Foram para a sala. Cada um ocupou uma extremidade, já que o assento do meio estava destruído. Seiya olhou mais uma vez para a armadura de Pégaso. Sentiu-se vazio por dentro.

"Eu realmente gostava da armadura de Pégaso."

"E ela ainda gosta de você", respondeu Aioros, com calma. "Basta tocar a urna dela e sentir, Seiya. Assim como a armadura de Sagitário ainda me aceita, se um dia você precisar, a armadura de Pégaso te aceitará de braços abertos. Assim são os amigos, certo? Pois a amizade de vocês dois existirá mesmo daqui a centenas de anos. Mesmo que ela morra e reviva, a armadura de Pégaso jamais se esquecerá de você."
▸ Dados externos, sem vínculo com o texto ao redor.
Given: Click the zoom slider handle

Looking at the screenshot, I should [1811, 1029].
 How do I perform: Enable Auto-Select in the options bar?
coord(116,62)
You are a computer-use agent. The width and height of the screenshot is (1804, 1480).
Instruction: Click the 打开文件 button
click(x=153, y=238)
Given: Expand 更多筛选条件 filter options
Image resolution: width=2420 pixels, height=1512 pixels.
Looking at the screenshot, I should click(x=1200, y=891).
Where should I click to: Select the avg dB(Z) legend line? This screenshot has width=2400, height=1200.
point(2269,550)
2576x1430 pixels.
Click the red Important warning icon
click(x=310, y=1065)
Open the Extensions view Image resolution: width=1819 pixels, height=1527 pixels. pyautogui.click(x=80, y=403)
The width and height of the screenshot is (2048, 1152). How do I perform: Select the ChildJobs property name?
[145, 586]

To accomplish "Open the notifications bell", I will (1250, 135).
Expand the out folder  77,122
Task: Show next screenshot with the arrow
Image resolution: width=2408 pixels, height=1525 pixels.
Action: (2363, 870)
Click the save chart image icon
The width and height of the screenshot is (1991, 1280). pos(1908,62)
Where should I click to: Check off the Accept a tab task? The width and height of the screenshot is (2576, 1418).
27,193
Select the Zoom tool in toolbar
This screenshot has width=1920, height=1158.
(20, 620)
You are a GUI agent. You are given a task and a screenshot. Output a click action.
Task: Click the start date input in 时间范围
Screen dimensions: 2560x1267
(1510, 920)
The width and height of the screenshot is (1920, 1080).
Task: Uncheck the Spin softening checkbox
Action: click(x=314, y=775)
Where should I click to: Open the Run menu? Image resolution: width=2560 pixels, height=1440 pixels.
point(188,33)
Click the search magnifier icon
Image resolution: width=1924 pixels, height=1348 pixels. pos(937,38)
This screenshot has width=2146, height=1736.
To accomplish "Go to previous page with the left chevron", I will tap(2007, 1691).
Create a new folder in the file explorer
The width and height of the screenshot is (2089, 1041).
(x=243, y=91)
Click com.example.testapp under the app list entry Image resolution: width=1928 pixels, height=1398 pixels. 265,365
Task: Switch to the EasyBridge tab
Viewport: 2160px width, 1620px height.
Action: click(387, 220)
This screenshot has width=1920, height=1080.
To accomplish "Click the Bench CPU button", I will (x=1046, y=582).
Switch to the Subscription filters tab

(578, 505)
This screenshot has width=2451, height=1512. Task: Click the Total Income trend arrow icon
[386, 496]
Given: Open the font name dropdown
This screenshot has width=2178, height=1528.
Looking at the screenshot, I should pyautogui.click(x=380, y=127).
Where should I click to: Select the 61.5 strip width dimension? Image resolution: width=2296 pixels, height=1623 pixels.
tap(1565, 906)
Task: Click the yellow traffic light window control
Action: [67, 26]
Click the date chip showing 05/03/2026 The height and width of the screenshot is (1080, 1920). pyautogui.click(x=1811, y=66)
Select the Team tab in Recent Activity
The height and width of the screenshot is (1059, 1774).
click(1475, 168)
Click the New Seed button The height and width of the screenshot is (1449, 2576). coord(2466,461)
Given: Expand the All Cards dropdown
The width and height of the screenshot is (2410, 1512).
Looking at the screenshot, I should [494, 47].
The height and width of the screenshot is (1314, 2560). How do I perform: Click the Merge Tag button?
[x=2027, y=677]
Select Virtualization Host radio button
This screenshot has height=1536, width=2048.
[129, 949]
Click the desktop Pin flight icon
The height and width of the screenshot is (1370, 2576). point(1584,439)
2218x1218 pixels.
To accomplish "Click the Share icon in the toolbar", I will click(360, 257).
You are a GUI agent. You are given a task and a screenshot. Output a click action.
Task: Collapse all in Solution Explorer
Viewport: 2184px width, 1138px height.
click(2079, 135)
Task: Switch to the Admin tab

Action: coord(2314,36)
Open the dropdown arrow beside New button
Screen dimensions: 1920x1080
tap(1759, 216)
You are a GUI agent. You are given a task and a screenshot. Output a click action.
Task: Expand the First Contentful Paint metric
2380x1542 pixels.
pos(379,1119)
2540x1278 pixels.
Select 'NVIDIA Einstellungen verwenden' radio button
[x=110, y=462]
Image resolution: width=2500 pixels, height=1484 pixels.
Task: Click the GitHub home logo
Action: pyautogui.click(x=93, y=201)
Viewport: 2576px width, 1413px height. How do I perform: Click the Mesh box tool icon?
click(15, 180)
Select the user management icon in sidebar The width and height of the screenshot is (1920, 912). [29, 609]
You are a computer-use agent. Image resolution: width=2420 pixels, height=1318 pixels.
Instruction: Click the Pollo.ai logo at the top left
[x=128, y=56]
"Eu sinto como se tivesse perdido uma parte de mim mesmo."

"Sei como é isso. Mas é um processo importante para que a armadura aceite o seu próximo mestre. É como quando nos separamos de alguém de que gostamos... Mas veja, Seiya. Ela está aí bem do seu lado. Você pode vê-la quando quiser. Além disso, ainda são amigos. Então não é realmente uma separação tão dolorosa quanto perder alguém que ama, não é?"

"Mesmo assim..."

"Você não está perdendo... Está ganhando, pois a armadura de Sagitário vai te servir com alegria, você verá. Vai ser uma coisa boa."

Aioros bebeu mais um pouco do refrigerante. Seiya achou que ele parecia um pouco mais transparente.

"Aioros... Saori... A Athena me disse que não sabe o que vai ser das almas de vocês, que saíram do Hades. Ela não sabe por que vocês não podem se manter visíveis... nem sabe como mudar o destino dos mortos. O que está acontecendo com os mortos... exatamente?"

"Nós também não sabemos muito a respeito. Aqueles que possuíam o controle do cosmos conseguem harmonizar espírito e ar para criar um corpo temporário. Como estou fazendo agora. Mas isso consome muita energia. Essa energia é reposta quando ficamos invisíveis. Nós não sabemos qual é a consequência disso. Mesmo assim, fazemos, porque queremos estar perto de quem gostamos."

"E as almas das pessoas que não controlam cosmos?"

"Elas estão por toda a parte. Procuram amigos, familiares... algumas procuram bobagens também. Não sentimos frio, fome ou sede. Não dormimos. Mas também não sentimos dor, como no Hades... então é melhor. Cocytos é tão frio que nos queima inteiros. Eu prefiro ficar zanzando por aí."

"Até quando vai ser assim?"

"Não faço a menor ideia. Mas sabe? Eu prefiro me arriscar e conversar com você do que permanecer invisível para sempre."

Seiya sorriu. Mas, assim que o fez, todo o refrigerante ingerido por Aioros derramou sobre o sofá e o chão. Quase sumindo, Aioros sorriu sem jeito.

"Ops. Desculpe."

E mais uma vez, o cavaleiro de ouro desapareceu.